If you don’t see your next fryer in our matrix, we have a few more for you. The GasOne Propane Burner and Turkey Fry is great for those on a tight budget. There’s a well-made stand, adjustable regulator, and versatile aluminum steamer/stockpot, and the whole lot weighs just 15 pounds. A deep fryer without oil?
That’s the promise of the Char-Broil Big Easy, which uses infrared technology to achieve the same crispy skin and juicy meat without needing to lug oil around or clean up the mess afterward. It comes with a 22-piece accessory kit and a cover. Definitely worth a look.
You won’t find many more comprehensive sets than the Cooper & Co Backyard Pro Kit.
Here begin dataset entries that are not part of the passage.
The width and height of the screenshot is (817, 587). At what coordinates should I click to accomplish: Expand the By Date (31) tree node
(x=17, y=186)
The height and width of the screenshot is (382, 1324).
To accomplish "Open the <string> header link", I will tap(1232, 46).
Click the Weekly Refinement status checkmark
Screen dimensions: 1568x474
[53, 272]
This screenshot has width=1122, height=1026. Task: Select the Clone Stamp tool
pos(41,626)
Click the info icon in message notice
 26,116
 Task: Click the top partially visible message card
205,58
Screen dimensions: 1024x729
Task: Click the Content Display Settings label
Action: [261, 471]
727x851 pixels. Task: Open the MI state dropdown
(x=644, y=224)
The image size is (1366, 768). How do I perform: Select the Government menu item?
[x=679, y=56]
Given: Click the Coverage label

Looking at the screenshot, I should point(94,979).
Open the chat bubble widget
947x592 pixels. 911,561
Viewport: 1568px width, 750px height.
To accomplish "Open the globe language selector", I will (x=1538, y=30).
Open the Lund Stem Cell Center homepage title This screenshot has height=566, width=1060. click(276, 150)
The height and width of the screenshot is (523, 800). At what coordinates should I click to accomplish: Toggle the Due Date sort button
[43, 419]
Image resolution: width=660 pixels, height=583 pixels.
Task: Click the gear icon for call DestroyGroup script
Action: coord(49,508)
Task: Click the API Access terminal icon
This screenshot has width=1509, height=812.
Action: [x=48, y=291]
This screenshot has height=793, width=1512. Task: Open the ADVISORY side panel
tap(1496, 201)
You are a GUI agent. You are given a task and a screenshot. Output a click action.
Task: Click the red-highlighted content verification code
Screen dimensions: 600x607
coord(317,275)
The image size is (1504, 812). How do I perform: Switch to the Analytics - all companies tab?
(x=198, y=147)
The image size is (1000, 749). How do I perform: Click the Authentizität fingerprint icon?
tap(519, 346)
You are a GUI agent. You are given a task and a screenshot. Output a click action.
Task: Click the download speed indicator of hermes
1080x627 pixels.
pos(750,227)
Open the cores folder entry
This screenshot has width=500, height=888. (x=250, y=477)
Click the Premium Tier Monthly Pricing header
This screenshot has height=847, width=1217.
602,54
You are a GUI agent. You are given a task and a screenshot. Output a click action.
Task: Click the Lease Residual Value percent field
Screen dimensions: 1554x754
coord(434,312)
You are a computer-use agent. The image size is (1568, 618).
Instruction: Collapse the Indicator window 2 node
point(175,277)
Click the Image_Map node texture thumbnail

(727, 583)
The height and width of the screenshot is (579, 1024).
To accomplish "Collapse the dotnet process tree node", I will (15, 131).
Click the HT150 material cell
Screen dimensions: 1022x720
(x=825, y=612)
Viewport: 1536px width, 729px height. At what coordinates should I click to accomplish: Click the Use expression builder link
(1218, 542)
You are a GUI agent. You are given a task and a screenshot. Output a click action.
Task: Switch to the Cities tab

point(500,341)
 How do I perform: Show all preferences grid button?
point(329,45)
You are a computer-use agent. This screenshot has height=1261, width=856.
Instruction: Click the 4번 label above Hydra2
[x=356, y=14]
There’s a powerful 55,000 Btu burner, pans, baskets, racks, lifting hooks, and even a sauce syringe and thermometer.
Q. Can I use 1-pound propane canisters for my portable fryer, or do I need a 20-pound tank?
A. It depends on the demands of the burner. Some smaller models will work off either (you may need to swap the hose and regulator), but a 1-pound canister often won’t provide enough consistent pressure for larger models. Always follow the manufacturer’s suggestions. For safety reasons, it’s not something you should play around with.
Q. How do infrared propane deep fryers work?
A. The propane is used to power a tubular burner that heats the inside wall of the fryer. This creates radiant heat which then reflects around the interior. It’s a very thorough method, but it’s perhaps more like a big oven than a true fryer. It’s very good at roasting, and you can do vegetables in it, but there’s no oil, so you can’t do fried fish or fries. In general, they take a little longer than a deep fryer.
Q. Is it OK to leave oil in my deep fryer until next time?
A. You can, but it can soon turn rancid. Check it each time before you cook — the smell will usually give it away. Any cloudiness should clear once the oil is heated. If it doesn’t, you need to throw it away. It will keep much longer — up to three months — if you strain it and keep it in a closed container in the refrigerator.